*** Supplied data Section Begins ***

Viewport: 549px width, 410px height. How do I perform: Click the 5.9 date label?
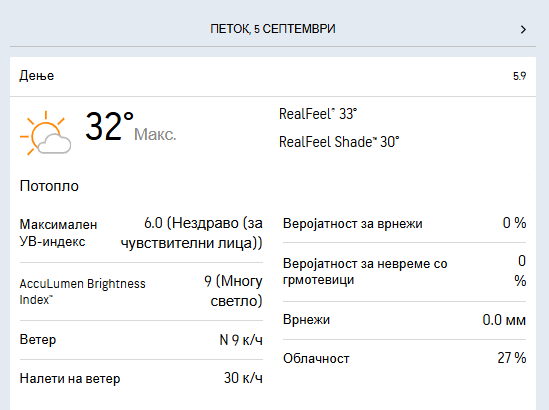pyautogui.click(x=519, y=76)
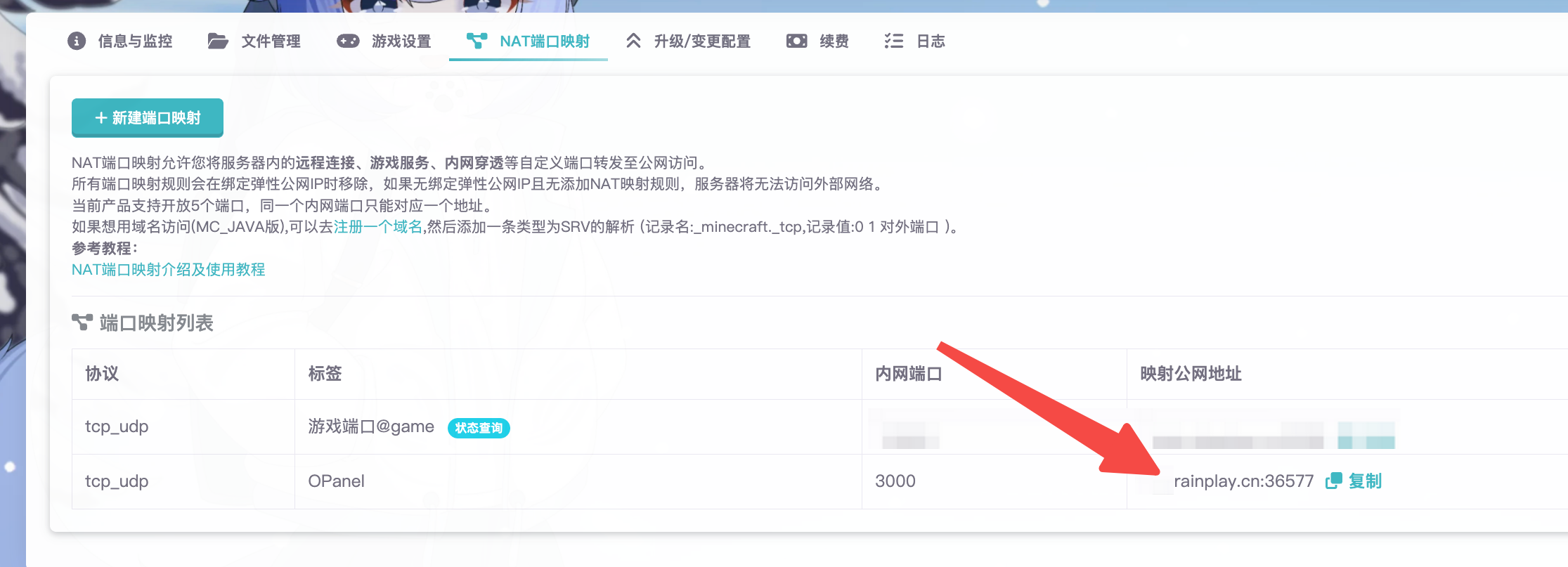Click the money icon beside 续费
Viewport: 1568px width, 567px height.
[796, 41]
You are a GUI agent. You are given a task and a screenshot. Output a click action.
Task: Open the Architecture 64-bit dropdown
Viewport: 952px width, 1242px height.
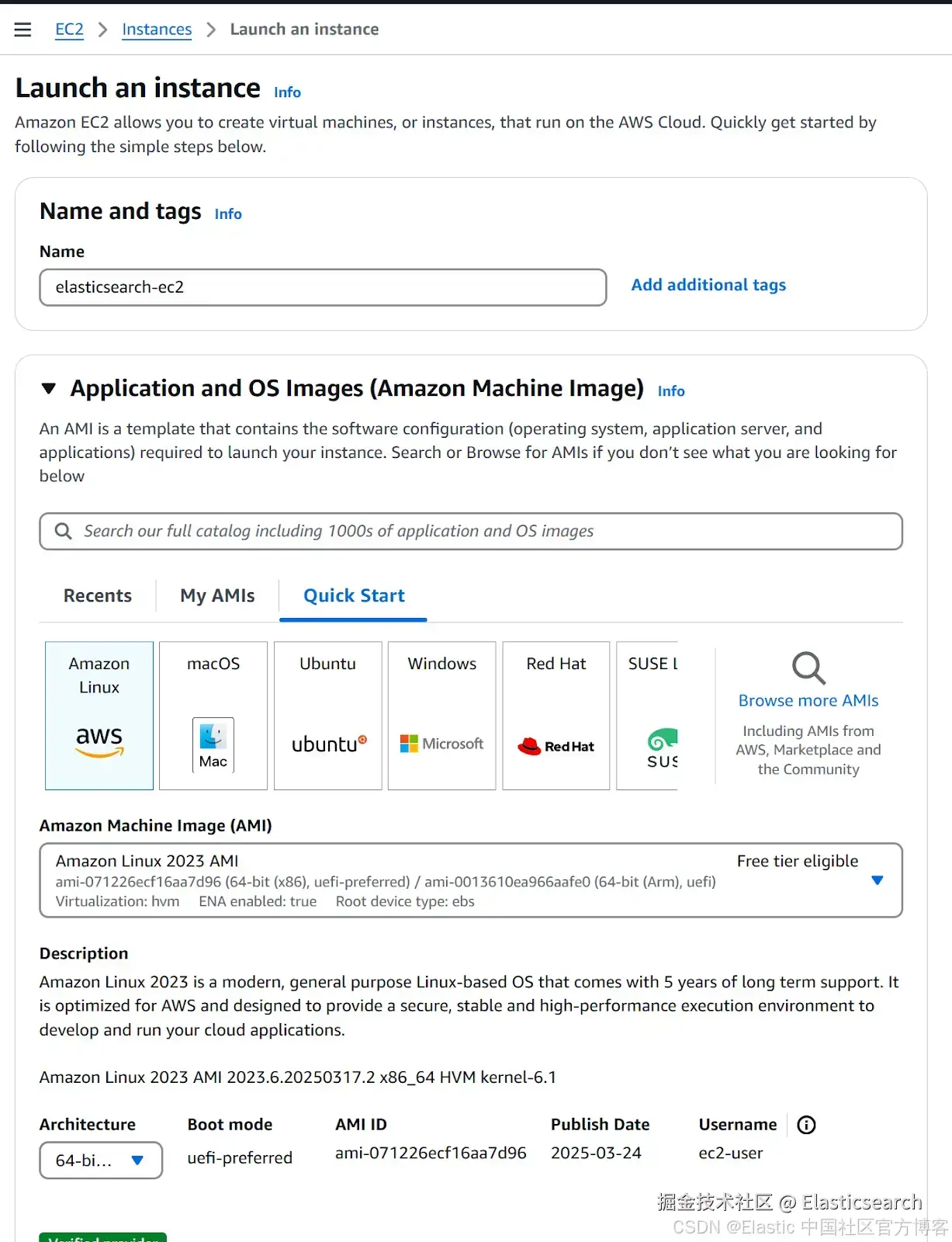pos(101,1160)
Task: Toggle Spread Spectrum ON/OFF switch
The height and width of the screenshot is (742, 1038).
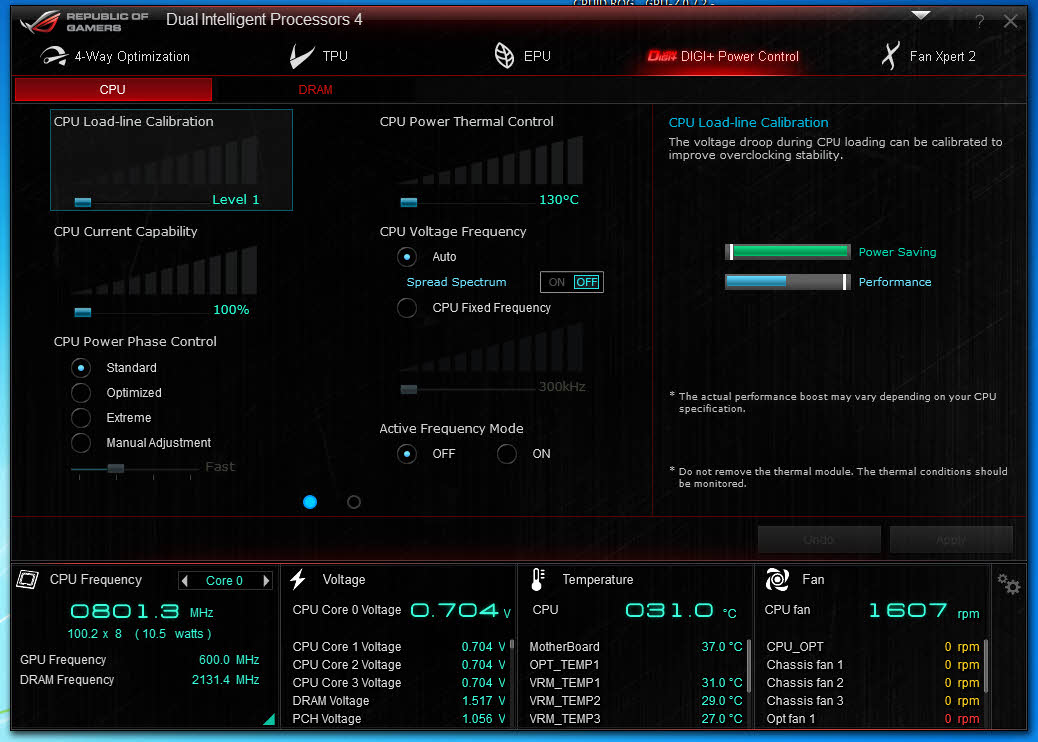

*** Supplied data Section Ends ***

Skipping the images, write out the whole listing exactly.

Viewport: 549px width, 410px height. How do I perform: Click the 5.9 date label?
pyautogui.click(x=519, y=76)
Click the money icon beside 续费
Viewport: 1568px width, 567px height.
[796, 41]
You are a GUI agent. You are given a task and a screenshot. Output a click action.
Task: Open the Architecture 64-bit dropdown
Viewport: 952px width, 1242px height.
pos(101,1160)
Task: Toggle Spread Spectrum ON/OFF switch
The height and width of the screenshot is (742, 1038).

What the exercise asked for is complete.